Members of the party insist that America is moving toward socialism at a dangerous rate. They are often dressed in colonial garb. Their signs read slogans like, "I’ll keep my guns, freedom and money. You keep the change." Others simply bare pictures of Barack Obama with a Hitler moustache. Their calls of "Don’t tax me, bro!" echo in settings ranging from public parks to Wendy’s-adjacent street corners and all the way to Washington.

Upon encountering this spectacle, one’s response might reasonably be ridicule. But to judge the Tea Party movement based solely on their attire and often nonsensical rhetoric would be dismissive. Such sweeping generalizations would have also looked over the points made by the protesters who dressed in animal costumes for their disruption of the 1999 WTO conference. Instead, one must go beyond the surface to understand the principles of the movement.

In general, the movement is about distrust of the government. The way they convey this message, with photoshopped signs and historical quotations which have no context whatsoever to contemporary American life, is admittedly absurd.

However, this does not change the fact that these protesters are perfectly justified in their disillusionment with the government. At a time when the nation is wasting money on two falsely justified wars, the gap between rich and poor is steadily growing and banks, not people, are being bailed out. It would be foolish not to distrust the government. It is the timing of the Tea Party movement’s genesis which raises concern.

The majority of the problems Americans face now are the result of the policies of former President Bush. The Tea Party movement, however, did not become active until the election of Barack Obama. Moreover, the expansion of presidential power, against which Tea Partiers protest so vehemently, occurred in great magnitude during Bush’s presidency. Why then did the protests begin after Obama was elected? An optimistic view of the protesters might suggest that the protests began as a direct result of the Wall Street bailout. However, given the energetic opposition of protesters to nearly all of Obama’s policies, this seems unlikely.

Of course, there is an undeniably racist element to the movement. Signs reading "Obama’s Plan: White Slavery" attest to this. The fact that around 90 percent of Tea Partiers are white also helps to clarify this. Then there are the signs which may be racist, but may merely reflect insanity, such as those featuring a picture of Obama, along with the slogan, "This is only the beginning," and then pasting up a picture of Osama bin Laden next to it.

But rather than merely disregarding the protesters, it is important to attempt to understand where they are coming from. In truth, they come from the same place as nearly all Americans. They are angry and they want answers.

Unfortunately, the answers that they have received up until now have come from the most illegitimate and unreliable of sources: right-wing media that is infiltrated with bias. More unfortunately still, it seems the Tea Partiers have accepted these false answers as facts. And why shouldn’t they? The ideas proposed by right-wing pundits make sense insofar as they are feasible. Furthermore, living, as most Americans do, in a void bereft of historical context and global perspective, these ideas seem downright plausible.

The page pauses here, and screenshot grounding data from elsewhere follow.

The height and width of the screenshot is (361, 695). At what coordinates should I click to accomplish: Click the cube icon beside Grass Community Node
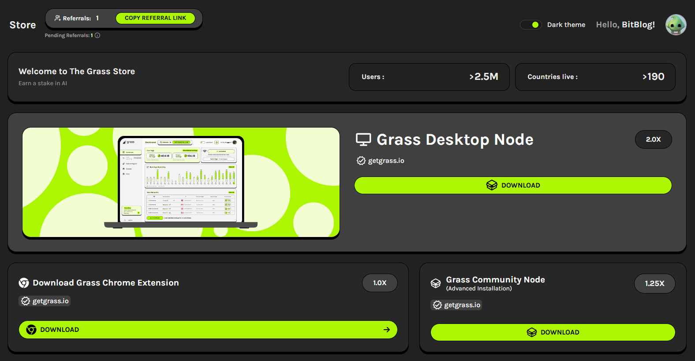436,283
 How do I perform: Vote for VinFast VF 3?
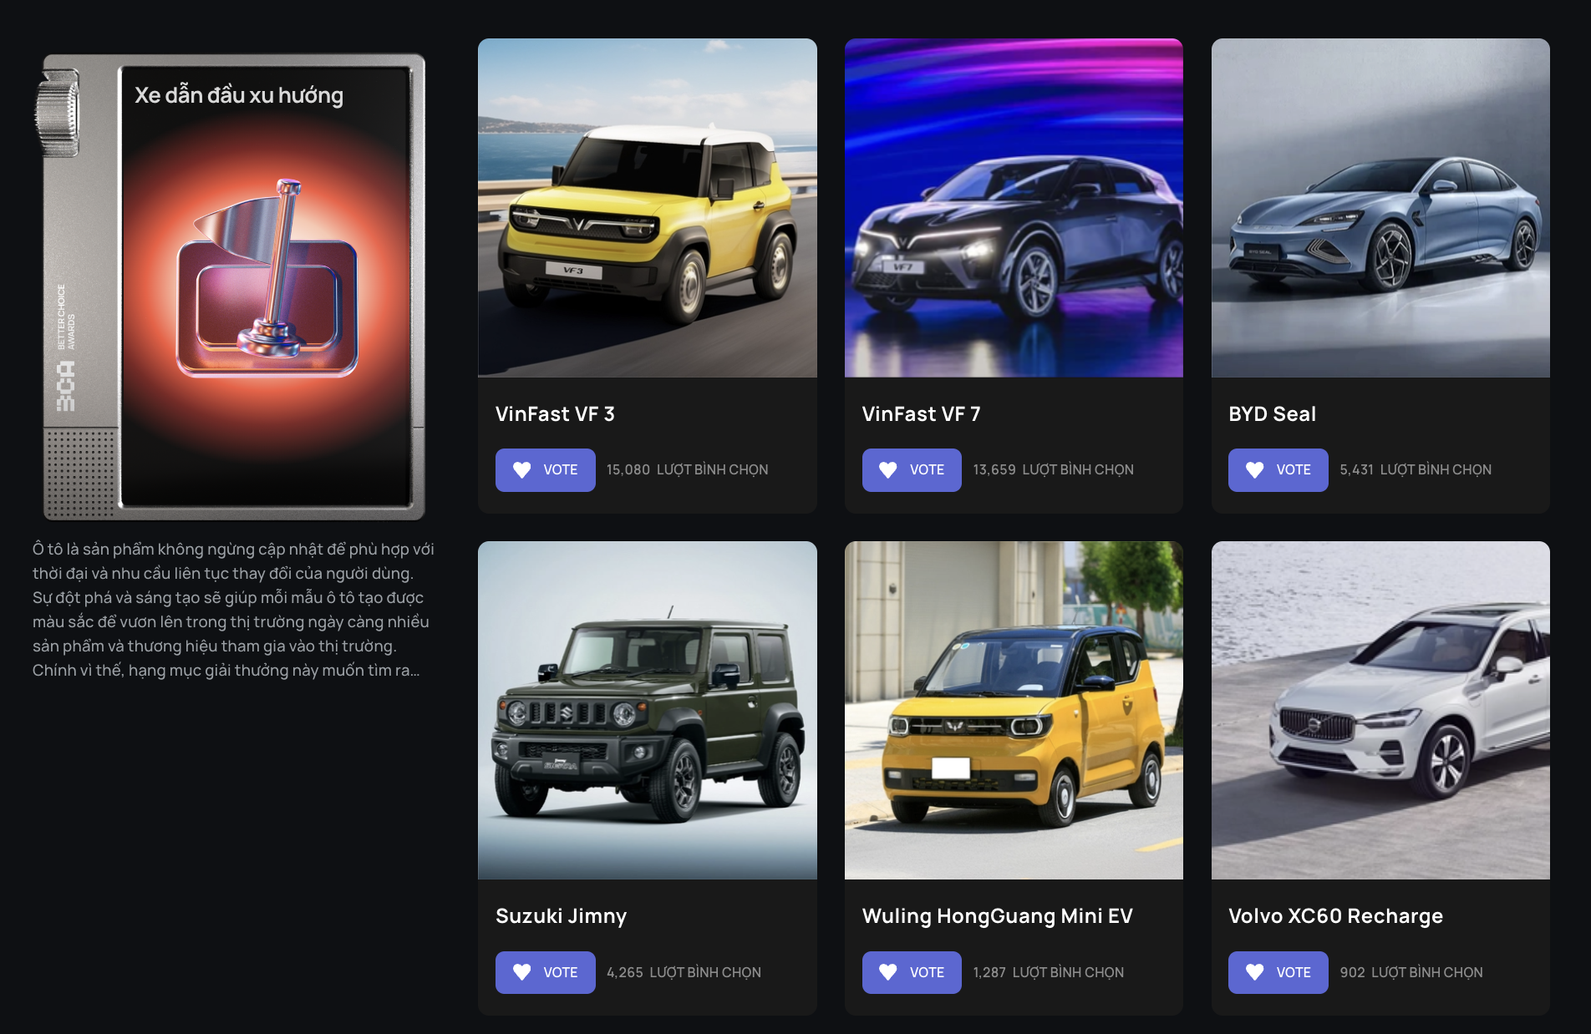pos(545,470)
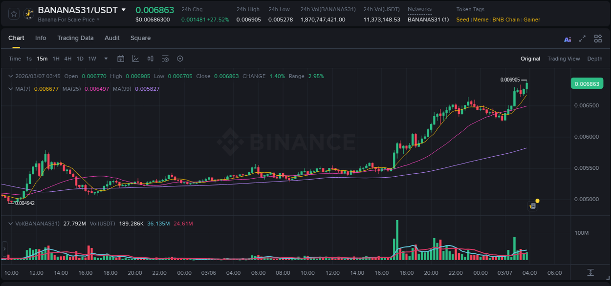This screenshot has height=286, width=611.
Task: Open the BANANAS31/USDT pair selector dropdown
Action: tap(124, 9)
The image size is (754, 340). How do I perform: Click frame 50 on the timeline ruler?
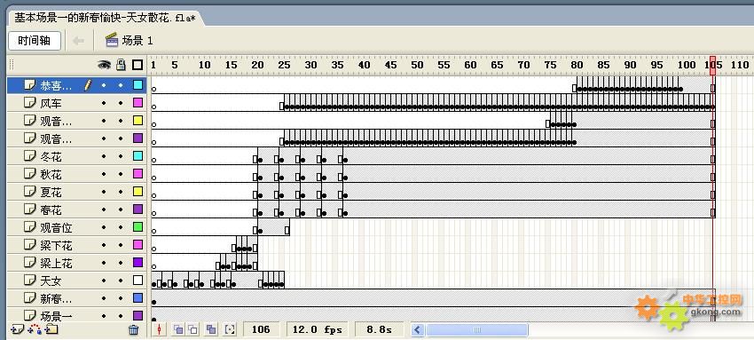416,65
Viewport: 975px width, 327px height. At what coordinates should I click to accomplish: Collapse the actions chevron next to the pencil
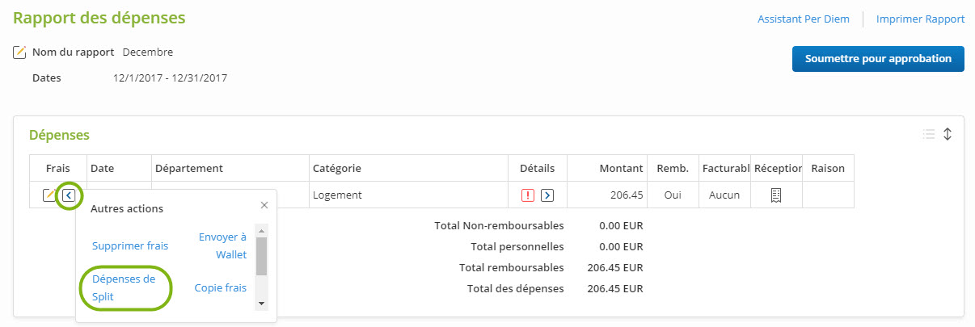[70, 195]
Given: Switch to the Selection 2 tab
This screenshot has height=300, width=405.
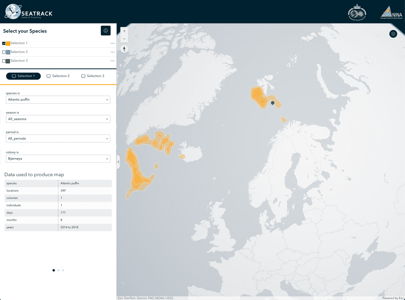Looking at the screenshot, I should (58, 76).
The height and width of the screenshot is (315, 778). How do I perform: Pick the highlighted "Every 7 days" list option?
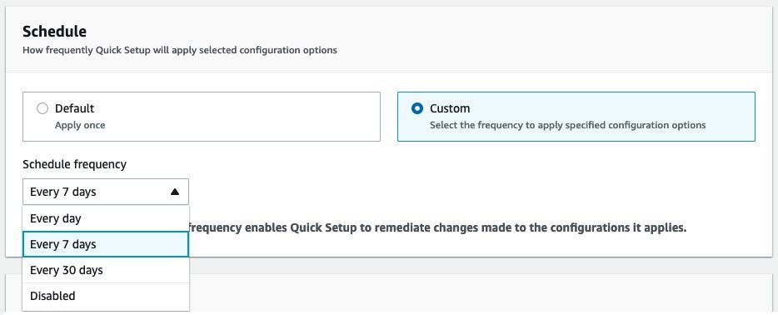click(106, 244)
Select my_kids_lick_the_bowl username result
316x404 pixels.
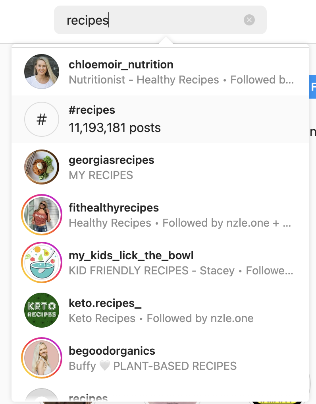[x=131, y=255]
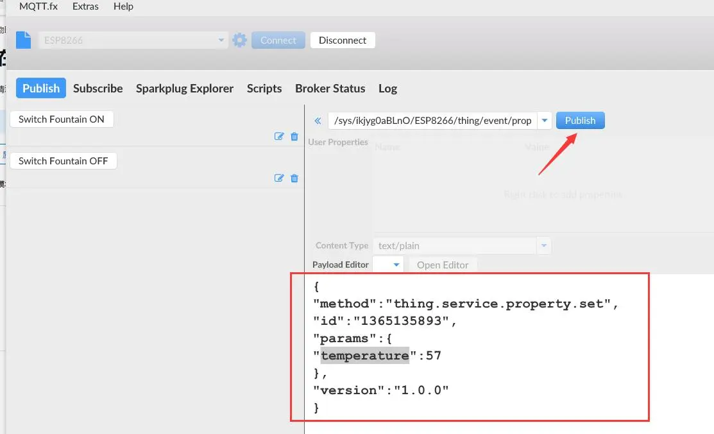Viewport: 714px width, 434px height.
Task: Send the Switch Fountain ON message
Action: point(62,119)
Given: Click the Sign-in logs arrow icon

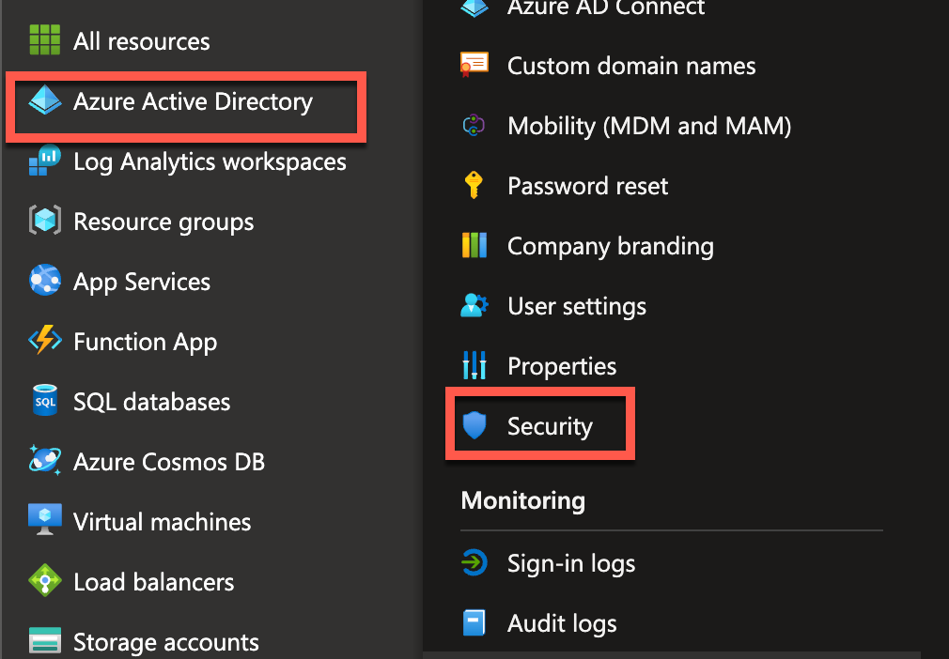Looking at the screenshot, I should point(475,563).
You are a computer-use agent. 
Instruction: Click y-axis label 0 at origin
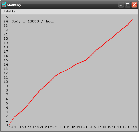(7, 125)
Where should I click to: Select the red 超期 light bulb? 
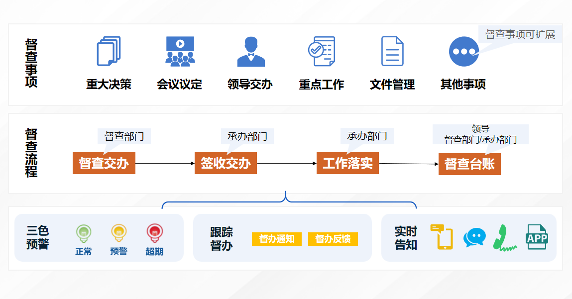(154, 233)
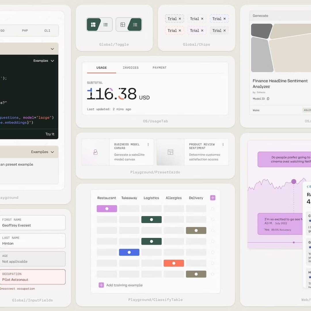Select the list view icon in Global/Toggle
The image size is (311, 311).
click(106, 25)
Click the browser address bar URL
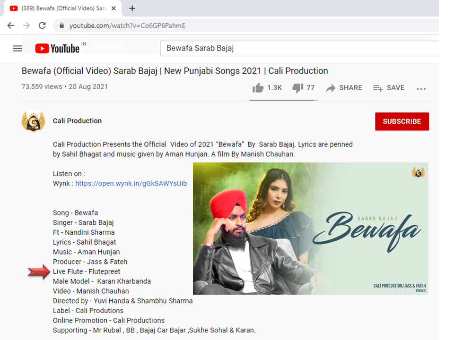The height and width of the screenshot is (340, 454). click(127, 26)
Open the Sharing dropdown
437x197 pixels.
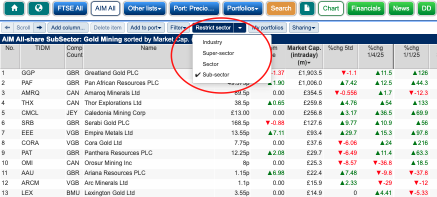tap(304, 28)
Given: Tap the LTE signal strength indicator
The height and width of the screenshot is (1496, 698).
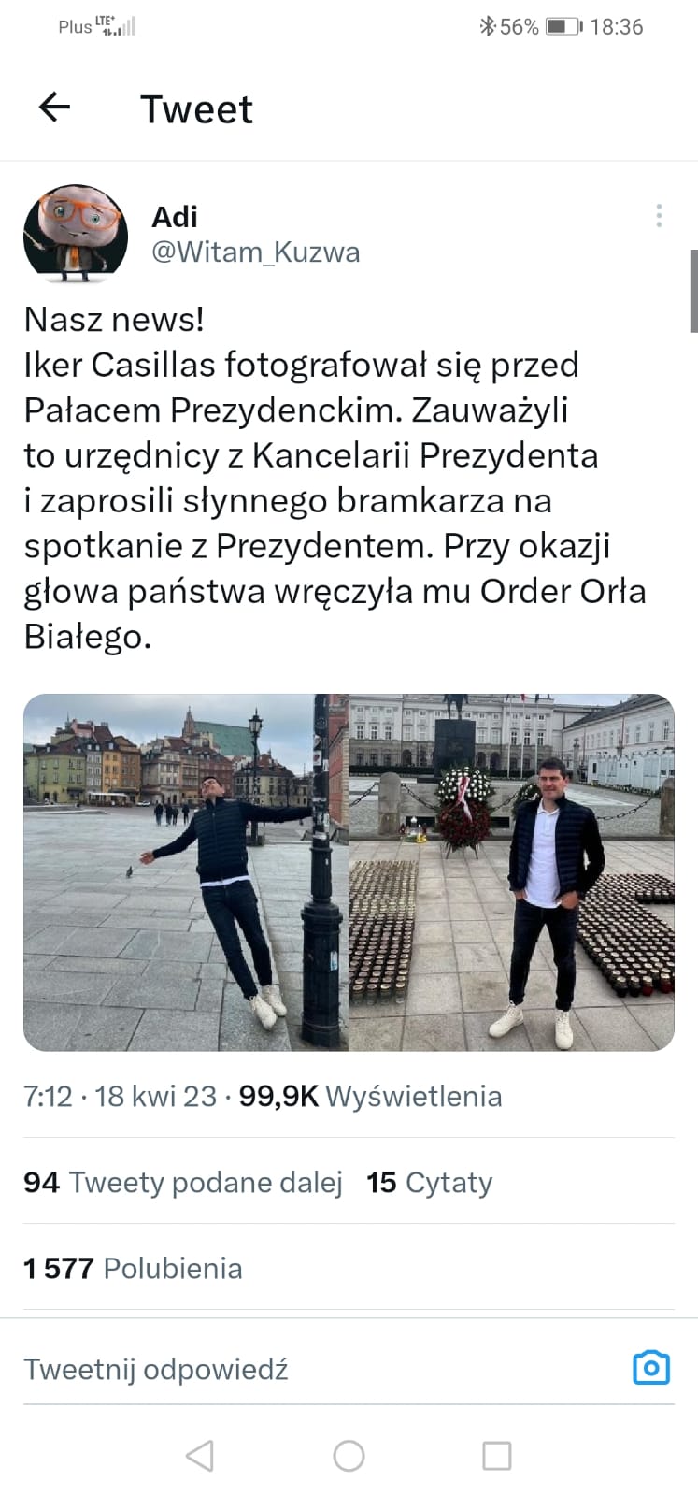Looking at the screenshot, I should tap(116, 26).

What it all boils down to the simplest of facts, it must be admitted that these protesters of the Tea Party are wrong. But when one is not given the opportunity to be right, in the case of the Tea Partiers being deprived of an effective education, one can hardly be blamed for this fault. In this way, the nonsensical rhetoric of the Tea Partiers is a direct result of the inadequacy of the American education system. Maybe some day the inadequacy will be altered and the American education system will rise so that people will in fact be given the opportunity to be right.